The median age in the town was 38.3 years. 24.5% of residents were under the age of 18; 10% were between the ages of 18 and 24; 25.8% were from 25 to 44; 27.8% were from 45 to 64; and 12% were 65 years of age or older. The gender makeup of the town was 49.9% male and 50.1% female.

===2000 census===
As of the census of 2000, there were 4,505 people, 1,789 households, and 1,207 families living in the town. The population density was 1,584.8 PD/sqmi. There were 1,894 housing units at an average density of 666.3 /sqmi. The racial makeup of the town was 99.18% White, 0.13% African American, 0.13% Native American, 0.07% Asian, 0.02% Pacific Islander, 0.22% from other races, and 0.24% from two or more races. Hispanic or Latino of any race were 1.07% of the population.

There were 1,789 households, out of which 33.4% had children under the age of 18 living with them, 51.7% were married couples living together, 11.2% had a female householder with no husband present, and 32.5% were non-families. 27.8% of all households were made up of individuals, and 9.2% had someone living alone who was 65 years of age or older. The average household size was 2.52 and the average family size was 3.07.

In the town, the population was spread out, with 27.4% under the age of 18, 8.5% from 18 to 24, 30.8% from 25 to 44, 22.7% from 45 to 64, and 10.5% who were 65 years of age or older. The median age was 35 years. For every 100 females, there were 97.8 males. For every 100 females age 18 and over, there were 96.6 males.

The median income for a household in the town was $32,170, and the median income for a family was $40,511. Males had a median income of $27,445 versus $24,625 for females. The per capita income for the town was $14,486. About 8.3% of families and 12.4% of the population were below the poverty line, including 15.6% of those under age 18 and 11.3% of those age 65 or over.
==Education==
Residents are zoned to the Edinburgh Community School Corporation.
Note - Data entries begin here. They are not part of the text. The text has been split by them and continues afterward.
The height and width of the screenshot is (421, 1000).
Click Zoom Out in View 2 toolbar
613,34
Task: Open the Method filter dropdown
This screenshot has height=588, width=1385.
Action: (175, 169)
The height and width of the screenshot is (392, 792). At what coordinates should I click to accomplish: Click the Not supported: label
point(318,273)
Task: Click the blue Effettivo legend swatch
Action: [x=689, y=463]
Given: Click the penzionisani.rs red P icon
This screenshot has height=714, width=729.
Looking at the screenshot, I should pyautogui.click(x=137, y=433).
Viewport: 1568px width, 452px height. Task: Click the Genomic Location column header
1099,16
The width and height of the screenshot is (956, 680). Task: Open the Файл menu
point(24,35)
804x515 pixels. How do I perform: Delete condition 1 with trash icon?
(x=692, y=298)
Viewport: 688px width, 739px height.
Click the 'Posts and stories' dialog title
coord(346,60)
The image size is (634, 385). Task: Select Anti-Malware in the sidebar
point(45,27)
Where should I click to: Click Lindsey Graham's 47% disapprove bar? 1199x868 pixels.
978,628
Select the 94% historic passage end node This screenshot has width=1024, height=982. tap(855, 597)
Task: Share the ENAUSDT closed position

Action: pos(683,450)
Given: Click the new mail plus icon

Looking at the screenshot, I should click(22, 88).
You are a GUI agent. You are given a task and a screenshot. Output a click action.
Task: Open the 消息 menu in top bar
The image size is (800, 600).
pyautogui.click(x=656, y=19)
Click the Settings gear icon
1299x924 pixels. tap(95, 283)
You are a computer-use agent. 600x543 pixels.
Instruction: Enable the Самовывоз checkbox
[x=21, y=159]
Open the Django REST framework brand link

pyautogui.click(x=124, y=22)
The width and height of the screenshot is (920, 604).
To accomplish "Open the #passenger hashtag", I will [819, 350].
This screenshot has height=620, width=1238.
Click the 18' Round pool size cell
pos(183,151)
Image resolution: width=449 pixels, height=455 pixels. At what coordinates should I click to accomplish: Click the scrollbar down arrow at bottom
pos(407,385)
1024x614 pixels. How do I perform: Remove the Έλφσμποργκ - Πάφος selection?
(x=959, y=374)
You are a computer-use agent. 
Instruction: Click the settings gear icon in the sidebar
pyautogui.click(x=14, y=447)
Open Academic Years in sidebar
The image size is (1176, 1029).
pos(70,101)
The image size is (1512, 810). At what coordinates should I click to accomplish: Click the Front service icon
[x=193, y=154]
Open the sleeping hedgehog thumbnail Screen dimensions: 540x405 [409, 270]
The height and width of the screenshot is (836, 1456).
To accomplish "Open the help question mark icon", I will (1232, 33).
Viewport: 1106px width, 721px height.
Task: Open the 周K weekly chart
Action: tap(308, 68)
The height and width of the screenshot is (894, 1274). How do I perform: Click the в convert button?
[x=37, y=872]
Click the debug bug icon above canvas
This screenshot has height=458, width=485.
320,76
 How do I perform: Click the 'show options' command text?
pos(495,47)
The town has a lending library, the Edinburgh Wright-Hageman Public Library.

==Notable people==
- J. Gregory Bruce (1897–1985), Judge of the United States Tax Court.
- Grant Wright Christian (1911–1989), artist.
- Leonard Hackney (1855–1899), Justice of the Indiana Supreme Court.
- Charles Morse Huffer (1894–1981), astronomer.
- Christy Mack (1992–present), pornographic actress.
- Pleasant Pruitt (1840–1902), serial killer.